> DATA UNDER STUDY:
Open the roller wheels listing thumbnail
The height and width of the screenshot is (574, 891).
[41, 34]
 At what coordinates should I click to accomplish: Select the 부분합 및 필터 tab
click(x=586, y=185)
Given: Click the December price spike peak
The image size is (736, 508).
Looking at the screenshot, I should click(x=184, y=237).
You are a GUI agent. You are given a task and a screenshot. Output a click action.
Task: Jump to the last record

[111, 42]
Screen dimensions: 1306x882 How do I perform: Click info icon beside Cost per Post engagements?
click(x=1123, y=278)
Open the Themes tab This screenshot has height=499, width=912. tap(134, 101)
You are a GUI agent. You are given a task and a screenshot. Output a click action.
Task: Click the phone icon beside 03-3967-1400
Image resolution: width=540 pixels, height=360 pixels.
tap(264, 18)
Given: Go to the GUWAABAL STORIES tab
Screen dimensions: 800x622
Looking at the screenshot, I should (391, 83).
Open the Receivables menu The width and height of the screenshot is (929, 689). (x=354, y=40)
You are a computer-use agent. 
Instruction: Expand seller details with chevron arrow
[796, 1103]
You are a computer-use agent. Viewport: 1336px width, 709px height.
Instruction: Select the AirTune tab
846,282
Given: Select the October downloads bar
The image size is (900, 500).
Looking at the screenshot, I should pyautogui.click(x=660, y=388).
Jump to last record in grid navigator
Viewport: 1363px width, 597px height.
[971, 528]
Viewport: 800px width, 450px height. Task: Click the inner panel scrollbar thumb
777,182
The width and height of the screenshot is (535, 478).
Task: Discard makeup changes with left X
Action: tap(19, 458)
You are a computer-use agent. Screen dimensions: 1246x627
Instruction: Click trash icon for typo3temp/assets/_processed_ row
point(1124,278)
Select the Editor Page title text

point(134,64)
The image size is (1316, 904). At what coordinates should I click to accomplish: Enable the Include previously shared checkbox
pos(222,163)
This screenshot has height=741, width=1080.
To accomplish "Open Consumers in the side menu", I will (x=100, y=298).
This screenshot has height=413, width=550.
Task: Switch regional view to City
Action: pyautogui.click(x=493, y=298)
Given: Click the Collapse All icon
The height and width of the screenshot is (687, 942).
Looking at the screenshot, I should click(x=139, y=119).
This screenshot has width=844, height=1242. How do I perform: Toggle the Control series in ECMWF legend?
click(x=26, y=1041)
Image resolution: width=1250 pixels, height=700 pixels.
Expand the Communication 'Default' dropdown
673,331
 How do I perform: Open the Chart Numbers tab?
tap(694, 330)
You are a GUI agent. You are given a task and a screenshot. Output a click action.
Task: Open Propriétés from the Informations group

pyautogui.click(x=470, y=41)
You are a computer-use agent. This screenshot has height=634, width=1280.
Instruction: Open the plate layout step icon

> TASK REQUIREMENTS:
Each line of the material above needs repeating verbatim.

> YOUR RESPONSE:
Open the roller wheels listing thumbnail
The height and width of the screenshot is (574, 891).
[41, 34]
 At what coordinates should I click to accomplish: Select the 부분합 및 필터 tab
click(x=586, y=185)
Given: Click the December price spike peak
The image size is (736, 508).
Looking at the screenshot, I should click(x=184, y=237).
You are a GUI agent. You are given a task and a screenshot. Output a click action.
Task: Jump to the last record

[111, 42]
Screen dimensions: 1306x882 How do I perform: Click info icon beside Cost per Post engagements?
click(x=1123, y=278)
Open the Themes tab This screenshot has height=499, width=912. tap(134, 101)
You are a GUI agent. You are given a task and a screenshot. Output a click action.
Task: Click the phone icon beside 03-3967-1400
Image resolution: width=540 pixels, height=360 pixels.
tap(264, 18)
Given: Go to the GUWAABAL STORIES tab
Screen dimensions: 800x622
Looking at the screenshot, I should (391, 83).
Open the Receivables menu The width and height of the screenshot is (929, 689). (x=354, y=40)
You are a computer-use agent. 
Instruction: Expand seller details with chevron arrow
[796, 1103]
You are a computer-use agent. Viewport: 1336px width, 709px height.
Instruction: Select the AirTune tab
846,282
Given: Select the October downloads bar
The image size is (900, 500).
Looking at the screenshot, I should pyautogui.click(x=660, y=388).
Jump to last record in grid navigator
Viewport: 1363px width, 597px height.
[971, 528]
Viewport: 800px width, 450px height. Task: Click the inner panel scrollbar thumb
777,182
The width and height of the screenshot is (535, 478).
Task: Discard makeup changes with left X
Action: tap(19, 458)
You are a computer-use agent. Screen dimensions: 1246x627
Instruction: Click trash icon for typo3temp/assets/_processed_ row
point(1124,278)
Select the Editor Page title text

point(134,64)
The image size is (1316, 904). At what coordinates should I click to accomplish: Enable the Include previously shared checkbox
pos(222,163)
This screenshot has height=741, width=1080.
To accomplish "Open Consumers in the side menu", I will (x=100, y=298).
This screenshot has height=413, width=550.
Task: Switch regional view to City
Action: pyautogui.click(x=493, y=298)
Given: Click the Collapse All icon
The height and width of the screenshot is (687, 942).
Looking at the screenshot, I should click(x=139, y=119).
This screenshot has width=844, height=1242. How do I perform: Toggle the Control series in ECMWF legend?
click(x=26, y=1041)
Image resolution: width=1250 pixels, height=700 pixels.
Expand the Communication 'Default' dropdown
673,331
 How do I perform: Open the Chart Numbers tab?
tap(694, 330)
You are a GUI agent. You are given a task and a screenshot. Output a click action.
Task: Open Propriétés from the Informations group

pyautogui.click(x=470, y=41)
You are a computer-use agent. This screenshot has height=634, width=1280.
Instruction: Open the plate layout step icon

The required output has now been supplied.